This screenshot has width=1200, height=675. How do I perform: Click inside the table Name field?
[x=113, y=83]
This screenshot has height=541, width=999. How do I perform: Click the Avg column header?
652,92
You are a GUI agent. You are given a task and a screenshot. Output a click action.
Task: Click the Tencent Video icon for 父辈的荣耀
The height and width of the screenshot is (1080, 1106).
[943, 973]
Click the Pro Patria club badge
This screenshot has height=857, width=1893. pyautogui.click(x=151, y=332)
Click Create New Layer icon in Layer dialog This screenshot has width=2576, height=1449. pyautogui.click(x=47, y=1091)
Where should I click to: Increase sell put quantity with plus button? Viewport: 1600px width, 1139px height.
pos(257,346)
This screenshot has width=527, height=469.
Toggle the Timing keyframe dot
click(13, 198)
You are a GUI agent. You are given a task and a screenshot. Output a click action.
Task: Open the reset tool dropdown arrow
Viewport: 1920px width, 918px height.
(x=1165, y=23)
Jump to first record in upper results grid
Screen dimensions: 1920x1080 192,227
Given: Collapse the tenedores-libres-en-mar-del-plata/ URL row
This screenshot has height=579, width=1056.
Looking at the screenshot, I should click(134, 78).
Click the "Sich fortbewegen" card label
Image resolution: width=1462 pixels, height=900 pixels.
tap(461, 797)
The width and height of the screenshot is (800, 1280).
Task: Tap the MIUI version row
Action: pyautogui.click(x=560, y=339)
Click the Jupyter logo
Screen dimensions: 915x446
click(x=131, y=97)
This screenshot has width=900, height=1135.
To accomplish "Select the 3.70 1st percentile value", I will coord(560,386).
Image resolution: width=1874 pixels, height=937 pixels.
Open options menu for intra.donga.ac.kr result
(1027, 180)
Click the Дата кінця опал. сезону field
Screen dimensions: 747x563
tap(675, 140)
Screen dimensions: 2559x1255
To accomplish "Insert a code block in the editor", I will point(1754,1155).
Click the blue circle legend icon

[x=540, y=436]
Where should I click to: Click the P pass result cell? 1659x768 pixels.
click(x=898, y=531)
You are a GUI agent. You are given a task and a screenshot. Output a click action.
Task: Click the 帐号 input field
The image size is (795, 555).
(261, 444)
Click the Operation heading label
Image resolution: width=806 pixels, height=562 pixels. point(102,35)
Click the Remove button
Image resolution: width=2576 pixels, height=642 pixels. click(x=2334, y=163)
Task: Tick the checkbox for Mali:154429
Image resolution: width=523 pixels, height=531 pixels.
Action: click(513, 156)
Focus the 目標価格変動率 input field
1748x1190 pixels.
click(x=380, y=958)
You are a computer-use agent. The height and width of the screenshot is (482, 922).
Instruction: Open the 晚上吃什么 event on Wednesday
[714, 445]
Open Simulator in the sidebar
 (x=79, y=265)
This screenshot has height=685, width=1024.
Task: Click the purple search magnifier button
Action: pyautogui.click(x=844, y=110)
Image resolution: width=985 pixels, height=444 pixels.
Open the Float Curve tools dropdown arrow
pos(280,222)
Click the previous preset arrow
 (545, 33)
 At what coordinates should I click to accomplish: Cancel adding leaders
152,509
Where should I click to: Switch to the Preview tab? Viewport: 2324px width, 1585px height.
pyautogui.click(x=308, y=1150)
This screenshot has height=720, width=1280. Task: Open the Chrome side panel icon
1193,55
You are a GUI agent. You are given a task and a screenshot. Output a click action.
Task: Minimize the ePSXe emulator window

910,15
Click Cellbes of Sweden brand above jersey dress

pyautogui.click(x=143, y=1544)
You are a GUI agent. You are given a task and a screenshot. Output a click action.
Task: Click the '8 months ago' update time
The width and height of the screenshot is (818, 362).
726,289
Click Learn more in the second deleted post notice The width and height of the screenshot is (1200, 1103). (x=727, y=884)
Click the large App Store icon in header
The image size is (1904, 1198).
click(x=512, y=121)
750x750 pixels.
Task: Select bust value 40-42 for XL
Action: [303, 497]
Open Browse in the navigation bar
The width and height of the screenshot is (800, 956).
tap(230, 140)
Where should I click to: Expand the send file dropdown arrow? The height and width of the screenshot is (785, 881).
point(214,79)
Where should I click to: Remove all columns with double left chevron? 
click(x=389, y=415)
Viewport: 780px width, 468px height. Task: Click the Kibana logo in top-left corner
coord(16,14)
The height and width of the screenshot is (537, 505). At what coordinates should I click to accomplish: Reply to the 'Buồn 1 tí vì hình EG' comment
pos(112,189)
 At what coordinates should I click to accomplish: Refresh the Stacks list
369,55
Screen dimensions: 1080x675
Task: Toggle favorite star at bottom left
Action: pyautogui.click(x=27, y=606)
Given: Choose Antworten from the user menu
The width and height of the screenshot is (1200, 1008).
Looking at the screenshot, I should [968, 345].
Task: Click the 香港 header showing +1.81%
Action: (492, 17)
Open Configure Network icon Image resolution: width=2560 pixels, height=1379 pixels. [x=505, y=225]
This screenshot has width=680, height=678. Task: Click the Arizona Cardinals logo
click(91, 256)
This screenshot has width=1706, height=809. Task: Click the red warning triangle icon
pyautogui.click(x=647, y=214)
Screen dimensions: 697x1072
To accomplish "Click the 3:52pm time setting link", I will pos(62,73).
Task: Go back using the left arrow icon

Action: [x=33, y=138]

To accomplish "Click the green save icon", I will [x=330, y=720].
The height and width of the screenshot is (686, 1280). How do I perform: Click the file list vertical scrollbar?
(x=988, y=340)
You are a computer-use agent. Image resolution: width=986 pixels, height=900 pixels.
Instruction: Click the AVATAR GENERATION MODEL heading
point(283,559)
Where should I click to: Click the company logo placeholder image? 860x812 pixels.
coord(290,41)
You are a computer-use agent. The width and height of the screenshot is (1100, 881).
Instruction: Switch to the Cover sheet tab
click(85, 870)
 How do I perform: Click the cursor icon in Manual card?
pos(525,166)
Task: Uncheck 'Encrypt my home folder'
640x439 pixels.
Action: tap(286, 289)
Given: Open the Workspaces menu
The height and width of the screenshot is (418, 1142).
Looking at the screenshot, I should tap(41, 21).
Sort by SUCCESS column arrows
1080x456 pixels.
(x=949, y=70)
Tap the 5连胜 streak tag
-.-.-
### DIRECTION
Return each line from the rows above that contains the word "file". Case matters.

### TASK ANSWER
Where should I click to: Expand the send file dropdown arrow? The height and width of the screenshot is (785, 881).
The height and width of the screenshot is (686, 1280). How do I perform: Click the file list vertical scrollbar?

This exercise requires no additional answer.